[Data entries]
=====
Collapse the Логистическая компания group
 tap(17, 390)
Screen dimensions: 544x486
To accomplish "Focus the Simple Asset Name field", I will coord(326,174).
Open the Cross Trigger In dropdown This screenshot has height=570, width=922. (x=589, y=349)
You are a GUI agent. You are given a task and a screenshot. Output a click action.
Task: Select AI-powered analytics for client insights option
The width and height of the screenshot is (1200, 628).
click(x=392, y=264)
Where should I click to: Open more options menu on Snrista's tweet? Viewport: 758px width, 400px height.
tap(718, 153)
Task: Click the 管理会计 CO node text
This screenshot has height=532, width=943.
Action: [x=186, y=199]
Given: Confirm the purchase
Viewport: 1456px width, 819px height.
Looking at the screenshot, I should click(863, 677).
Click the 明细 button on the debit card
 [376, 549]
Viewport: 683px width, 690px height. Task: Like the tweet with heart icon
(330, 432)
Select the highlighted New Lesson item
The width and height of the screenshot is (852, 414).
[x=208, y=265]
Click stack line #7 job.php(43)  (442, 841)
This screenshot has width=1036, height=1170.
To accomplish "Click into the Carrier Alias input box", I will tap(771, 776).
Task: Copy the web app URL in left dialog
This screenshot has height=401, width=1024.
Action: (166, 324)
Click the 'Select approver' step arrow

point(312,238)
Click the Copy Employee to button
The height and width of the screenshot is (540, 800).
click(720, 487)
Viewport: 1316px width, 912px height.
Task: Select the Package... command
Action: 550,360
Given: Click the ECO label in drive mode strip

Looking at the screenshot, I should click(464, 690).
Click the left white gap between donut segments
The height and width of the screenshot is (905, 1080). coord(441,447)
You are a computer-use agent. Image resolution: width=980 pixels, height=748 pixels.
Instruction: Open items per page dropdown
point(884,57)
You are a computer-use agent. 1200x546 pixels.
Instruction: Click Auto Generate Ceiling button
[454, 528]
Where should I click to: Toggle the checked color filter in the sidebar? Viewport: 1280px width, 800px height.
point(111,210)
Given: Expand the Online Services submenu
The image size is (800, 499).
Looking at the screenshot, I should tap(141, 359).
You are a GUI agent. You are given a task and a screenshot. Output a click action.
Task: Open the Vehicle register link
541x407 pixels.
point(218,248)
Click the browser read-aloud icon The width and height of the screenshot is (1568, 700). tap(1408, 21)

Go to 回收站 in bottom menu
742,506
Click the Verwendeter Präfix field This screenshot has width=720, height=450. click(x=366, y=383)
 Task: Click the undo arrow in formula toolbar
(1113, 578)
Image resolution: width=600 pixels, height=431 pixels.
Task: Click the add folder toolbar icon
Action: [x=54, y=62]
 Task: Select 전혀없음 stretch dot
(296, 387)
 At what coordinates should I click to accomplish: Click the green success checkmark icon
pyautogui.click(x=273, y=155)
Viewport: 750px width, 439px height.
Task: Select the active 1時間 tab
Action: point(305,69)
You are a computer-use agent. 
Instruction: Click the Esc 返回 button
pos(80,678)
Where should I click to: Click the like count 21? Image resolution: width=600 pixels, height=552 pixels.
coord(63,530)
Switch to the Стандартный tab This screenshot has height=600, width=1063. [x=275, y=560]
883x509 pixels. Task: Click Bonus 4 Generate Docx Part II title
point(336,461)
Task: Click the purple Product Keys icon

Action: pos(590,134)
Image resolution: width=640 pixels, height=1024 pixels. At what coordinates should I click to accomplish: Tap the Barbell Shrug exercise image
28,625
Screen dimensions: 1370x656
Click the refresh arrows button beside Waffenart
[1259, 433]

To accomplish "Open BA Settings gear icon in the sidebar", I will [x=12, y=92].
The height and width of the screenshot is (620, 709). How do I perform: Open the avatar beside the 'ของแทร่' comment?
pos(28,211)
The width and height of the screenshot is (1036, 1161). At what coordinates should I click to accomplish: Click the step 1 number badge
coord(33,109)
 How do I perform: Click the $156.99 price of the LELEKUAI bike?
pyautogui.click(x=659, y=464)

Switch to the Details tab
=====
### EXERCISE PROMPT
Each line from the beginning of the entries to the line with "Given: Expand the Online Services submenu" must be repeated exactly, with both end lines kept and no other lines given.

### RESULT OF THIS EXERCISE
Collapse the Логистическая компания group
 tap(17, 390)
Screen dimensions: 544x486
To accomplish "Focus the Simple Asset Name field", I will coord(326,174).
Open the Cross Trigger In dropdown This screenshot has height=570, width=922. (x=589, y=349)
You are a GUI agent. You are given a task and a screenshot. Output a click action.
Task: Select AI-powered analytics for client insights option
The width and height of the screenshot is (1200, 628).
click(x=392, y=264)
Where should I click to: Open more options menu on Snrista's tweet? Viewport: 758px width, 400px height.
tap(718, 153)
Task: Click the 管理会计 CO node text
This screenshot has height=532, width=943.
Action: [x=186, y=199]
Given: Confirm the purchase
Viewport: 1456px width, 819px height.
Looking at the screenshot, I should click(863, 677).
Click the 明细 button on the debit card
 [376, 549]
Viewport: 683px width, 690px height. Task: Like the tweet with heart icon
(330, 432)
Select the highlighted New Lesson item
The width and height of the screenshot is (852, 414).
[x=208, y=265]
Click stack line #7 job.php(43)  (442, 841)
This screenshot has width=1036, height=1170.
To accomplish "Click into the Carrier Alias input box", I will tap(771, 776).
Task: Copy the web app URL in left dialog
This screenshot has height=401, width=1024.
Action: (166, 324)
Click the 'Select approver' step arrow

point(312,238)
Click the Copy Employee to button
The height and width of the screenshot is (540, 800).
click(720, 487)
Viewport: 1316px width, 912px height.
Task: Select the Package... command
Action: 550,360
Given: Click the ECO label in drive mode strip

Looking at the screenshot, I should click(464, 690).
Click the left white gap between donut segments
The height and width of the screenshot is (905, 1080). coord(441,447)
You are a computer-use agent. Image resolution: width=980 pixels, height=748 pixels.
Instruction: Open items per page dropdown
point(884,57)
You are a computer-use agent. 1200x546 pixels.
Instruction: Click Auto Generate Ceiling button
[454, 528]
Where should I click to: Toggle the checked color filter in the sidebar? Viewport: 1280px width, 800px height.
point(111,210)
Given: Expand the Online Services submenu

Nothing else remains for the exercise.